Currently, all banks are reducing credit limits for yarn companies, or requiring 100% collateral for short-term loans in 2024. In 2023, the collateral value for loans was about 20% in general, this year it must be 100% or apply a repayment policy of 10, but only allowing to loan 8 or 9 parts.

According to Mr. Truong, now, some state-owned commercial banks provide loans at an interest rate of about 7% to yarn companies, commercial banks outside the state provide loans at an interest rate of about 9%.

Regarding other support policies, currently countries like China are maintaining highly supportive electricity prices. For yarn industry, China is applying a price of 4 cents/kw, only equal to 50% of Vietnam, and applies a 50% subsidy for domestic transportation prices, from March 1, 2023, until now.

“Therefore, without the support of banks, guidance from the Government and relevant ministries, we may lose the yarn industry”, Mr. Truong commented and cited: “Our yarn industry currently has 10 million spindles, the value of assets such as new investments is about 6 billion USD, the remaining value is about 3 billion USD, and currently pays about 300 million USD to banks every year.

If we reduce the credit limit, it might appear safe in the short term, but in reality it will be unsafe for long-term capital because without production, there will be no money to repay the long-term loans as before.”

In addition, the yarn industry is also maintaining 150,000 workers, paying about 1 billion USD in wages for workers, especially the yarn industry consumes a lot of electricity, paying about 500 million USD for electricity every year.

Mr. Truong believes that this is the story of the global economic cycle, all yarn companies face the same situation, so support for yarn companies in 2024 needs to be continued, without reducing the credit limit and without requiring fixed assets as collateral, to maintain production.

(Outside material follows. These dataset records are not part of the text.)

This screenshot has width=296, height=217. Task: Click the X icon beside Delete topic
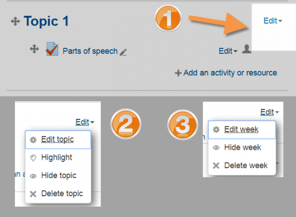click(x=33, y=193)
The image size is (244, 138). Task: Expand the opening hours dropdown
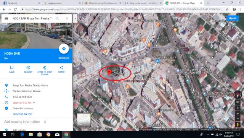[34, 103]
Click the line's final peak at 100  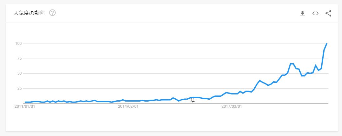coord(327,43)
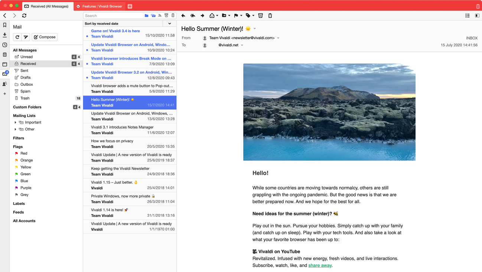Open the share away link in the email

click(x=320, y=265)
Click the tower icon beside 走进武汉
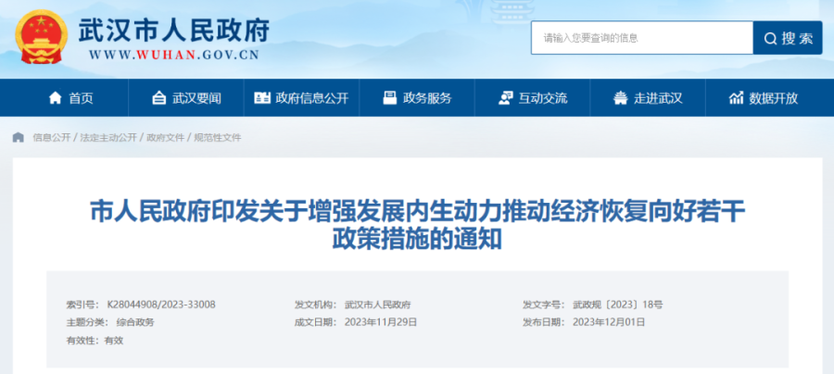 pyautogui.click(x=620, y=98)
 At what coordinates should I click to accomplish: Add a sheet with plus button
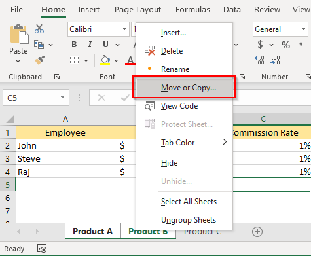click(257, 232)
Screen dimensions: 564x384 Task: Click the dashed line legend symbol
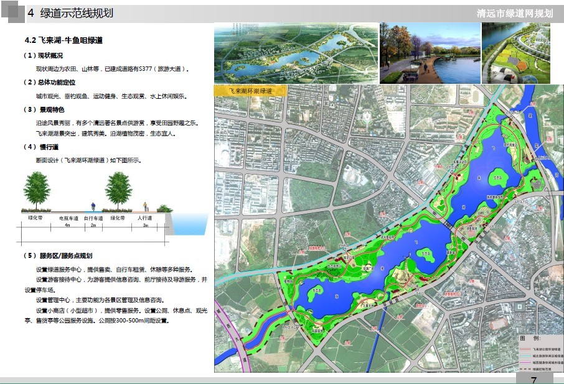pos(526,368)
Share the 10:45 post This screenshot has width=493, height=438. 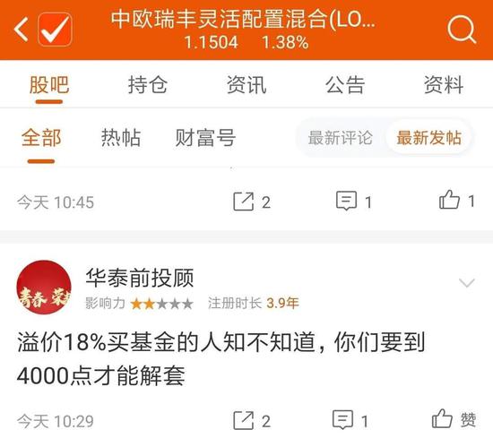point(252,202)
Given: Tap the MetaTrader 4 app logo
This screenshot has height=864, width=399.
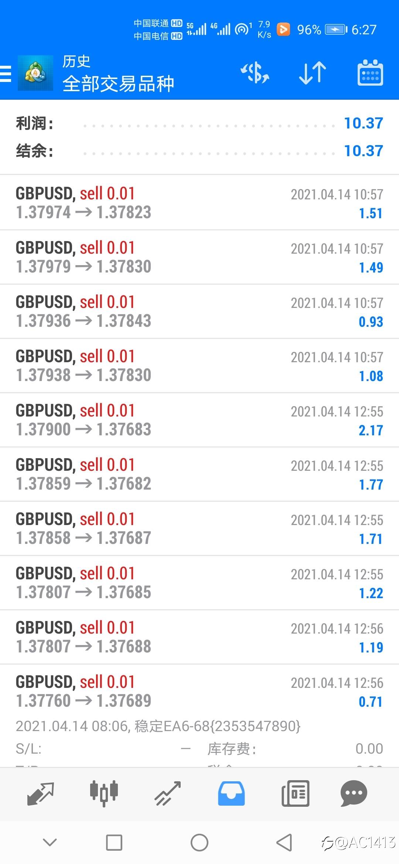Looking at the screenshot, I should [35, 73].

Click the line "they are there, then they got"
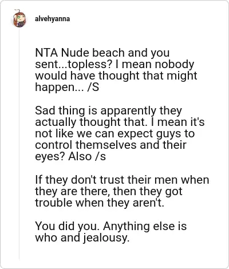click(109, 192)
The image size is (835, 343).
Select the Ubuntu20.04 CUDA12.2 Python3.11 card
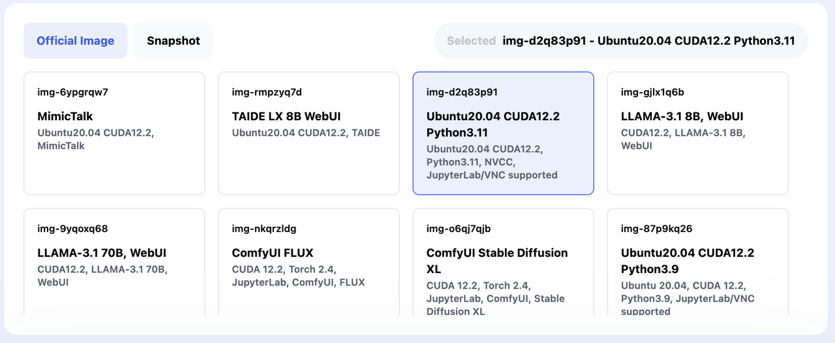click(x=503, y=133)
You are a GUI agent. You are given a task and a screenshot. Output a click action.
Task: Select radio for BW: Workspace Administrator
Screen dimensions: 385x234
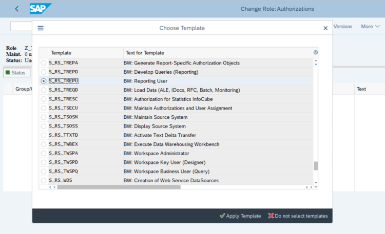tap(44, 153)
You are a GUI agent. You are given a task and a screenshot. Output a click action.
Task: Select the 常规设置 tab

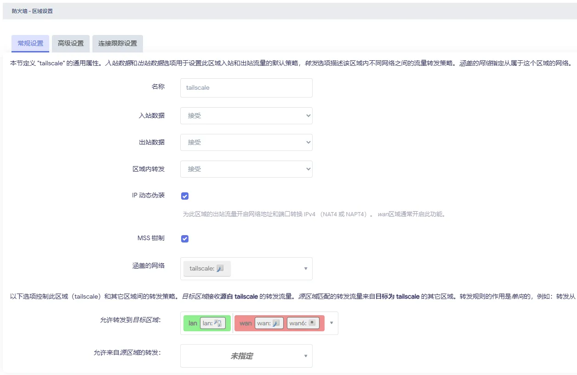(30, 44)
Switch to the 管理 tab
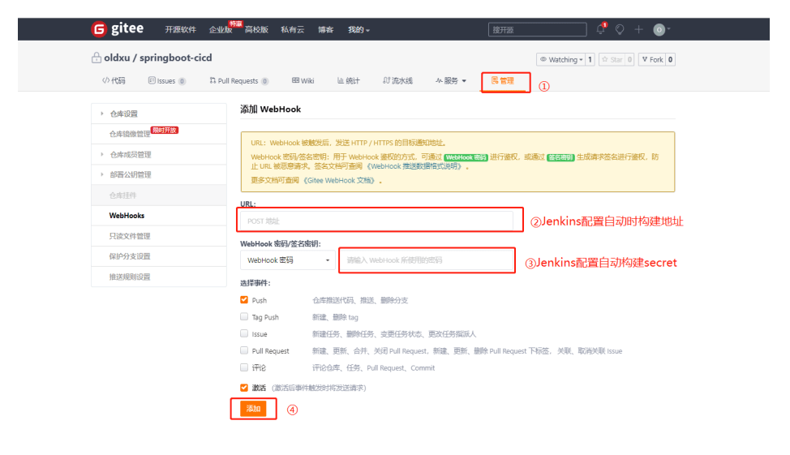The width and height of the screenshot is (790, 455). [x=504, y=81]
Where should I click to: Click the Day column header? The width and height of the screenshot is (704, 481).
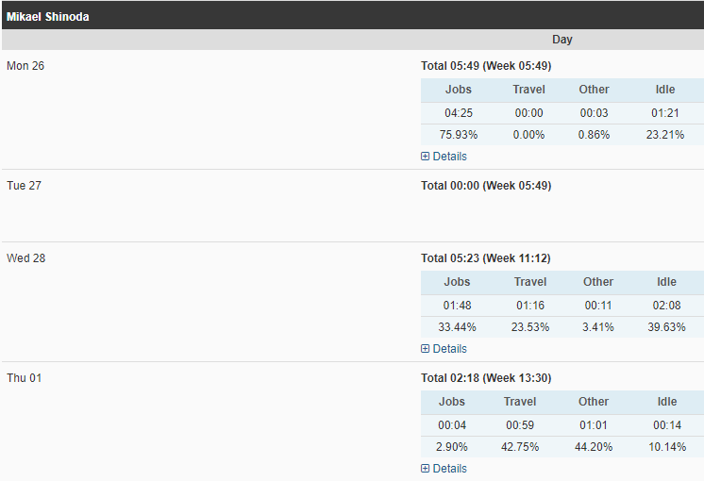tap(562, 40)
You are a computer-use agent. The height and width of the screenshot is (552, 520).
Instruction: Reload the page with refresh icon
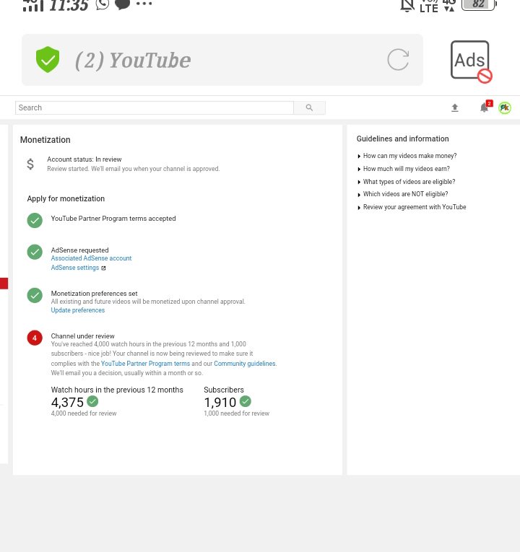coord(398,59)

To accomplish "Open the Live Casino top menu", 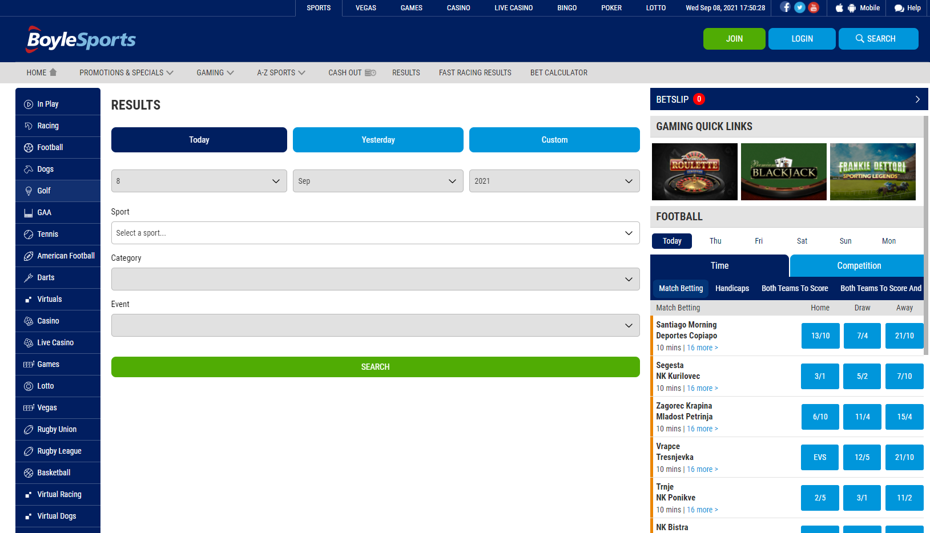I will 513,8.
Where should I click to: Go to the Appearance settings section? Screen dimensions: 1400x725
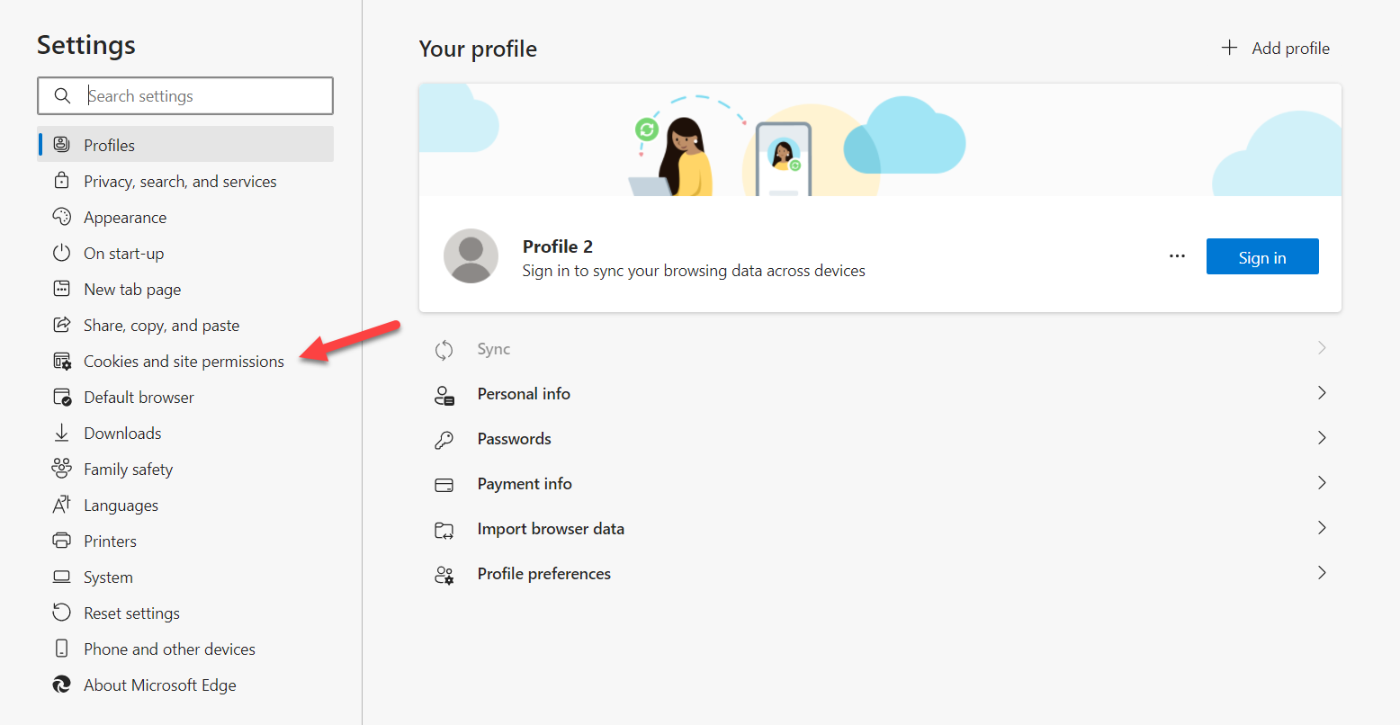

According to Mr. Truong, the interest rates have decreased but accessing loans is very difficult. On the other hand, the practical market in 2023 is much more difficult than in 2021 and 2022 due to China’s opening up and they are the world’s largest competitor. Until December 2023, a report from China showed that they had only mobilized 60% of the capacity of the textile and garment industry, so they continue to support policies to increase the rate.

Therefore, Mr. Truong believes: “The story of having support policies like during the COVID-19 period for this recovery phase is also very important for export industries.”

“And the final policy is related to the exchange rate. In the past 2 years, the exchange rate has only decreased by 5%, so export industries are facing many difficulties compared to other countries. We cannot say how much it should be reduced, but perhaps 5% is too little and difficult for the recovery of export industries.” – Mr. Truong said.